Dream with me for a minute. Imagine that you woke up this morning and realized that the quick pick numbers on the Powerball ticket you bought at the convenient store the other day matched all six balls in last night’s drawing.
Lump sum or annuity?
Among the many important decisions you’ll have to make is weather you want a lump sum or series of payments over twenty years. If you were to choose the series of payments, you’re opting for what we call in the financial planning world an annuity.
Now you know what an annuity is in it’s simplest form. Unfortunately, the insurance industry has added so many bells and whistles to annuity products that they’re far from simple.

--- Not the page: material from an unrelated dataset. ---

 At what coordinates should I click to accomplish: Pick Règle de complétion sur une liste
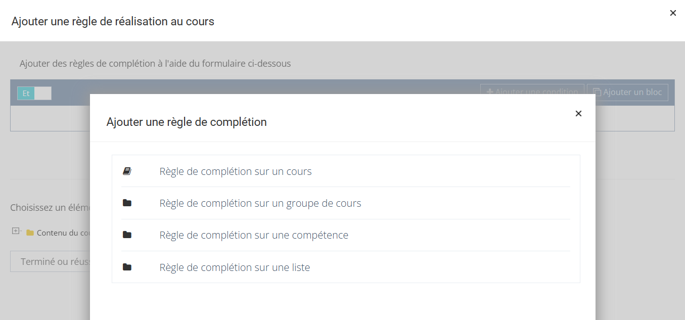tap(235, 267)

When I used to teach my financial consultant trainees about annuities, I always found it helped them understand the concept better if we put them into categories. Most annuity products can be categorized as either a fixed annuity or variable annuity and again as immediate or deferred.
Fixed or variable
A fixed annuity means that it accrues interest at a minimum guaranteed rate. The interest paid is generated by underlying investments in bonds or other securities that pay interest and the eventual return of principal. Since annuities are also insurance products, fixed annuities are typically guaranteed to pay a minimum rate plus additional earnings (or dividends) on top of the guaranteed amount.
On the other hand, a variable annuity offers no guaranteed rate. Instead, the return generated by a variable annuity depends on the performance of underlying investments – usually publicly traded stocks and other non-interest bearing securities. Variable annuities can even lose principal in the event of a drop in the stock market.
Immediate or deferred
Most annuities can also be classified as either immediate or deferred, a reference to when the payments (to you) begin. As the name implies, an immediate annuity will begin payments right away. That could be in a month, a quarter or even a year from the contract date, depending on when you request your first payment. Deferred annuities often don’t begin to pay out for several years. During that time, you can typically increase the size of the annuity principal by contributing more premiums to it.

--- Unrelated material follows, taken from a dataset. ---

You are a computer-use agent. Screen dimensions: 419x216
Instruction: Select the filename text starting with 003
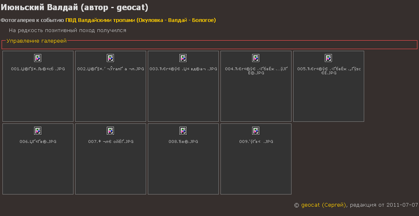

To summarize, you could have a fixed annuity that’s immediate or deferred. Likewise, a variable annuity can be either immediate or deferred.
The connection to Powerball
Okay, so how does this lesson about annuities tie in with Powerball? Remember, if you ever win the Powerball lottery one of the most important decisions you’ll have to make is whether you want to receive your winnings as a lump sum or annuity – a series of payments.

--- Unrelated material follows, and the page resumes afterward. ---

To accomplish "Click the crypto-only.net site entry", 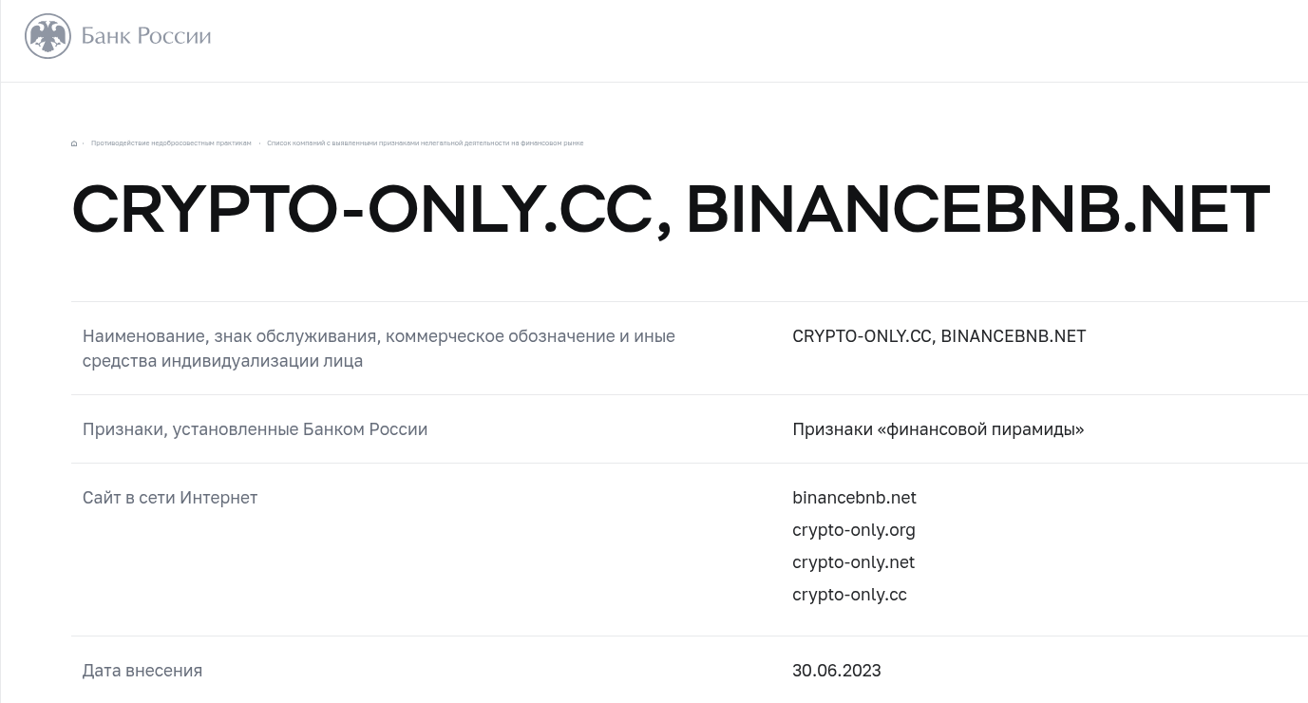I will coord(853,562).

You don’t need me to tell you that your chances of getting hit by lightning in this life are better than matching all six Powerball numbers. However, anyone can purchase an annuity contract. If you have a sizable lump sum from insurance proceeds, the sale of property or a business or what have you, you can convert that money into a series of payments with an immediate annuity. In many cases you can even roll all, or a portion of, your retirement account into an annuity. (Be sure to educate yourself on potential tax consequences if you consider this move.)
Suppose you don’t have a large sum of money. You can purchase a deferred annuity with a smaller sum of money and add to it over the years to build up your own annuity “jackpot.”